Gingerbread Houses and Packing? Again!


This year we decided to make gingerbread house fronts! The kids really enjoyed decorating their own houses without fear of them collapsing. Although, I'm pretty sure Joyanne and Wesley each ate more candy than actually made it onto their cookie house.

We are also entering the "packing" stage once again. It will be nice to settle for awhile once we arrive in Africa. However, there's something refreshing about purging and cleaning out areas of the home. It's so easy to accumulate things that we don't use anymore. Different plans have been made and changed and made and changed about getting our family and belongings to Montreal Airport, and I think we have the plan basically down pat now. Not only must we clear our own personal effects out of our apartment, but the appliances and furniture which were provided for us must also go to new homes. We are happy to pass along some of the larger items to somebody connected with our church. But we still need to sort out where the fridge and stove will go. Then there's the question of making do without beds and major appliances and for how long? Not only that, but we cannot fit our entire family in the van with all of our bags that will accompany us to Africa. Without boring you with details, unless of course I get asked about it :), I will just say that a plan has been drawn up, and I believe we will make it to Montreal with our things in tow, and the apartment will be empty upon our departure! Even if it means eating take-out or at restaurants for a day or so before we leave.

The days are ticking by quickly! It's hard to believe we only have 2 more French sessions with our amazing tutor. I have really enjoyed getting to know her over the past few months. I have promised her an email in July demonstrating how my French has advanced. I pray it will!

A few more things to get sorted out before we go: (in list format, since we are experts at "lists" these days)

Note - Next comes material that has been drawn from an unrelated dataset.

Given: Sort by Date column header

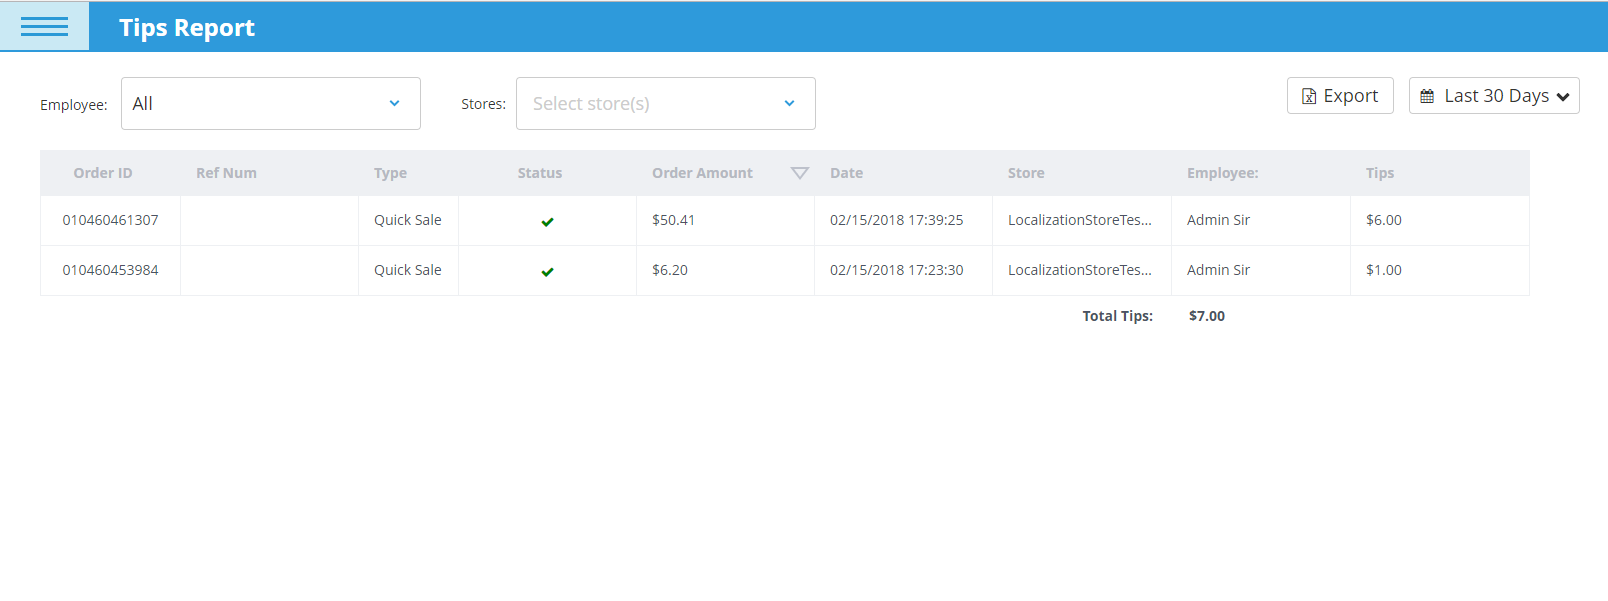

  • Administer the children's final dose of Dukoral (vaccine against Cholera)
  • Move the fridge and stove
  • Sort what we take to Africa
  • Sort what we give away
  • Sort what to throw away
  • Purchase some sticker books for the airplane (Joyanne LOVES stickers)
  • Purchase headphones for the children
  • Stay on top of Laundry
  • Pack our Carry-Ons
  • Organize Calvin's food for travel
  • Organize clothing for our overnight in Montreal
  • Organize clothing for travel the next day
  • Deposit any Canadian cash/cheques we have
  • Give back borrowed items (school books, Christmas decorations, furniture...)
  • Make a trip to the thrift shop
  • Mail our internet modem back to Bell
  • Print out airline tickets BEFORE we do something with the printer that we aren't taking
  • Charge batteries in any electronics we are taking on the airplane
I'm sure some other things will come up or come to my mind in the next few days here. Probably when I'm lying in bed trying to fall asleep. :)

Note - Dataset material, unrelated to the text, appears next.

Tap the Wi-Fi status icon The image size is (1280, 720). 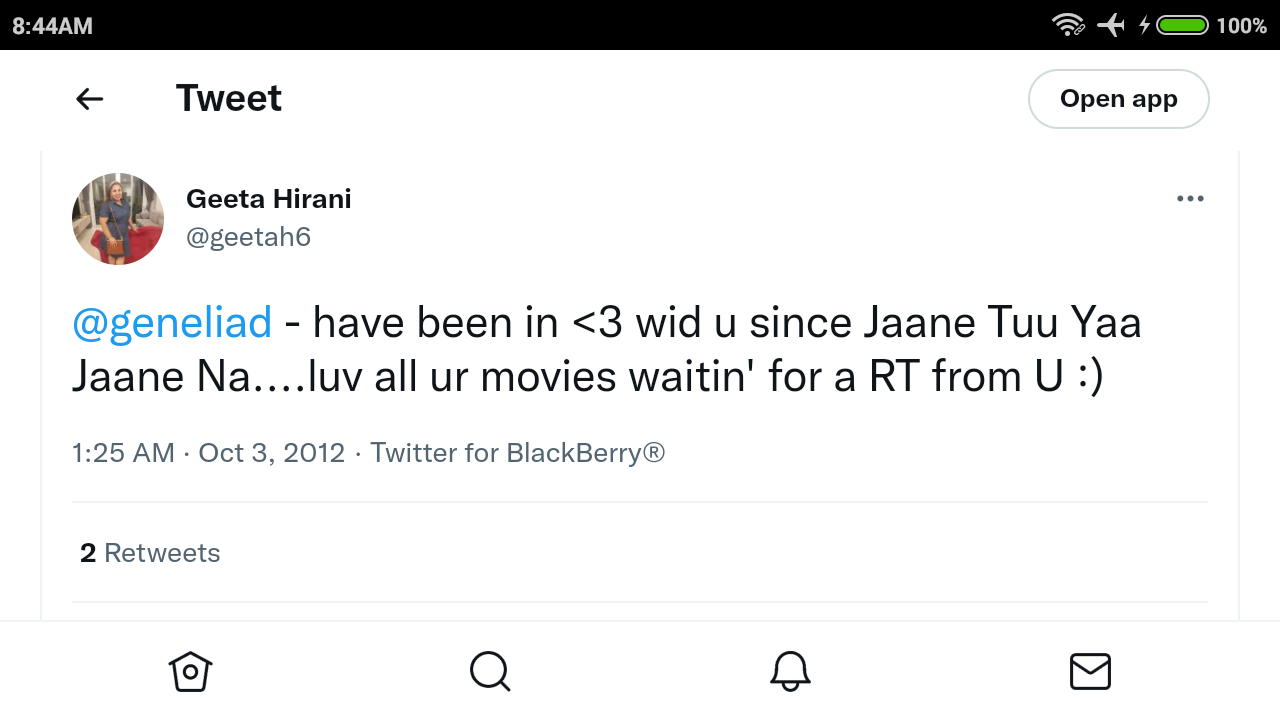tap(1069, 25)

Things are surprisingly relaxed around here. We are listening to a lot of Third Day Christmas, and spending much time watching the snow outside. It's really strange for us to see this much snow so close to Christmas. We learned that in Québec City, we have a 90% chance of experiencing a white Christmas. That's amazing for us BCers who spent our lives in the lower mainland/Vancouver Island area. Usually our snow doesn't arrive until mid-January or February. Christmas Day is usually gray with a bit of rainy drizzle. It has been lovely to see the bright white here! And our tutor is convinced Québec is experiencing an extremely mild November/December due to us being here. The temperatures have barely dipped below -12, which is apparently unusual. I haven't minded the mildness, let me tell you! We have managed to avoid buying boots for our entire family, and we are still surviving on light jackets with many many sweaters or shirts underneath.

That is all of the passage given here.